Its mission: to unearth interesting stuff.
“We want to find a great video before 3 million people have seen it. We want to find it when 32 people have seen it,” says Beth Troutman, a Concord native and one of the show’s team of five co-hosts. “Then we add the journalism aspect: We don’t just show the video and laugh and point. We actually talk about the story and people behind it.”
“What we’ve tried to do is bridge the daytime TV audience with the hardcore I’m-on-YouTube-all-the-time world,” says Phil Alvidrez, “RTM” executive in charge of production.
The brisk format is simple: Hosts convene to share with one another (and the audience) videos they like, none of which their fellow panelists have seen until then.
Each of these laptop-equipped curators comes to the table having logged time plundering the Web’s nooks and crannies — their efforts bolstered by a round-the-clock team of e-jays (as in “e-journalists”) — while also digging into details of who made a chosen video and why.
“We found a video where a baby cried when the mother sang to her,” says Alvidrez. “This one beautiful song elicited one particular reaction, and the dad picked up his camera and posted the video for friends. They never intended to be YouTube stars.”
Not only did “RightThisMinute” bring this video to light before it went viral, he says, “but nobody else called the father except us. We like to find out, What were they thinking? Why would they do that? Who are they? Where?
“Even if a video is already well-known, you might learn something about it on our show that you wouldn’t have learned otherwise.”
Quietly tucked away in Phoenix, “RTM” is flourishing in its fourth season, averaging 6.6 million viewers per week and beating such stalwarts as “Dr. Oz” and “Rachael Ray” in household ratings.
“We consider it a reflection of what’s going on in people’s lives: sharing videos,” Alvidrez says, “but we want to get out there ahead of the curve and find the videos that are going to be popular. We’re looking for informative stuff, silly stuff, heartwarming stuff, all of it user-generated.
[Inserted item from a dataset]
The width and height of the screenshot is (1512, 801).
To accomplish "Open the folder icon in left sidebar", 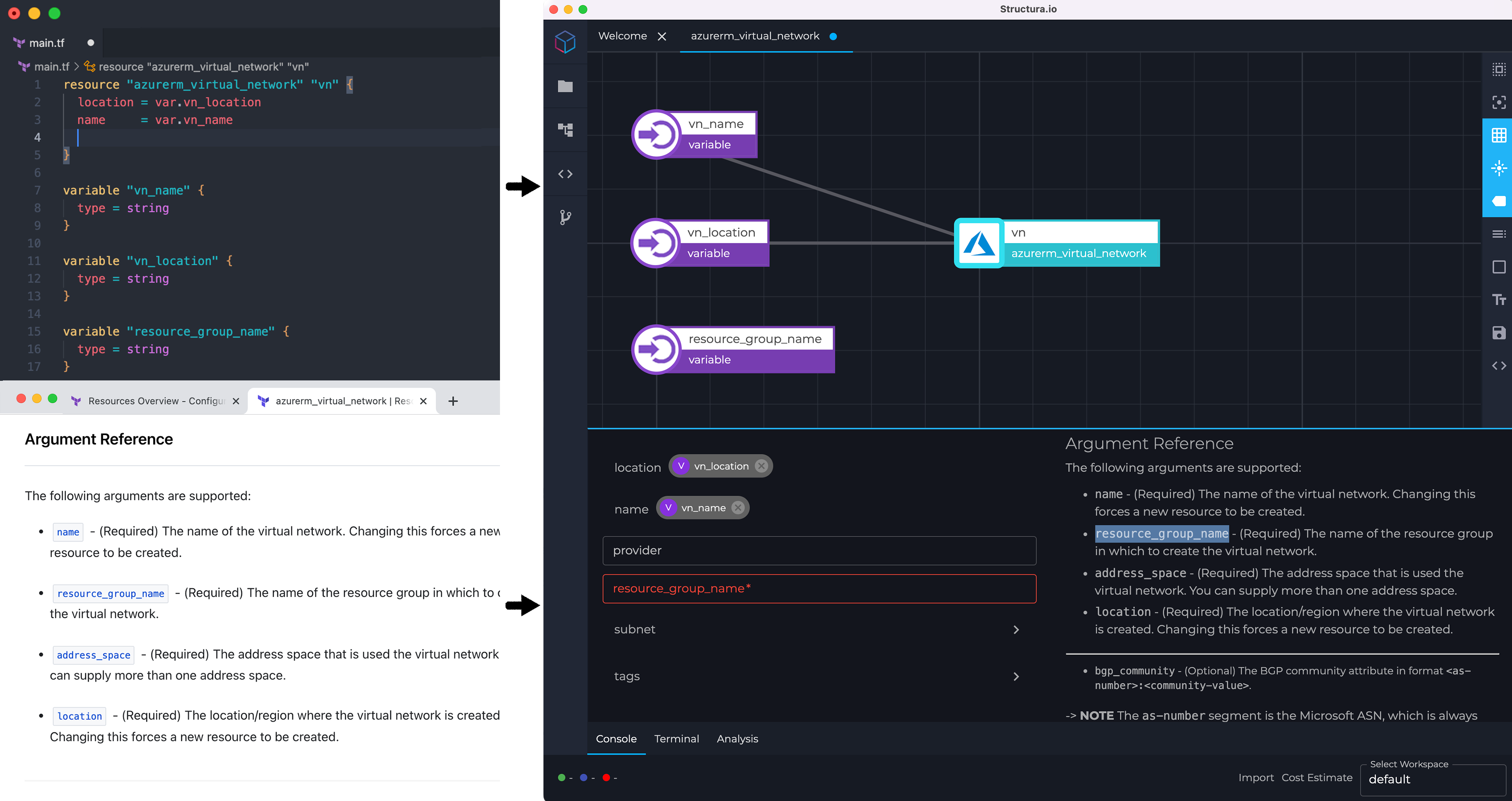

“When you consider that there’s 100 hours of video being uploaded every minute onto YouTube, it’s a pretty big universe to try to make a splash in,” he adds. “RTM” is seeking splash-worthy videos. (And it welcomes viewers’ video submissions on its website.)
One early discovery: “What Does the Fox Say?” A delightfully wacky music video, it reportedly went on to became the top trending video of 2013 and has now logged a half-billion views.
“Not everything we find blows up big,” says Alvidrez. “But very little that blows up big hasn’t gone through our show first.”
“When I got here, I didn’t know how to find those secret gems,” Troutman confides. “Now, like all the other hosts, I have my tricks and my favorite websites I like to frequent.”
In her own way, Troutman reflects the eclectic group of co-hosts who also include Christian Vera, Gayle Bass, Nick Calderone and Oli Pettigrew.
A political science graduate of the University of North Carolina, Troutman’s resume includes four years in production on NBC’s “The West Wing,” an unsuccessful Congressional run in North Carolina at age 27 (“I had a ‘Mr. Smith Goes to Washington’ thought when I filed,” she says with a wry laugh, “then I got punched in the stomach a couple of times”), and anchor duties on local television and Lifetime’s “The Balancing Act.”
“If opportunities come your way, just say, ‘Yes,’ ” she advises, “then figure out how to make it work.”
Troutman joined the show at its inception in 2011, and ever since, she says, “I come in every day and it’s a day of discovery.”
But not just discovery for her, she points out. For “RightThisMinute” viewers, too.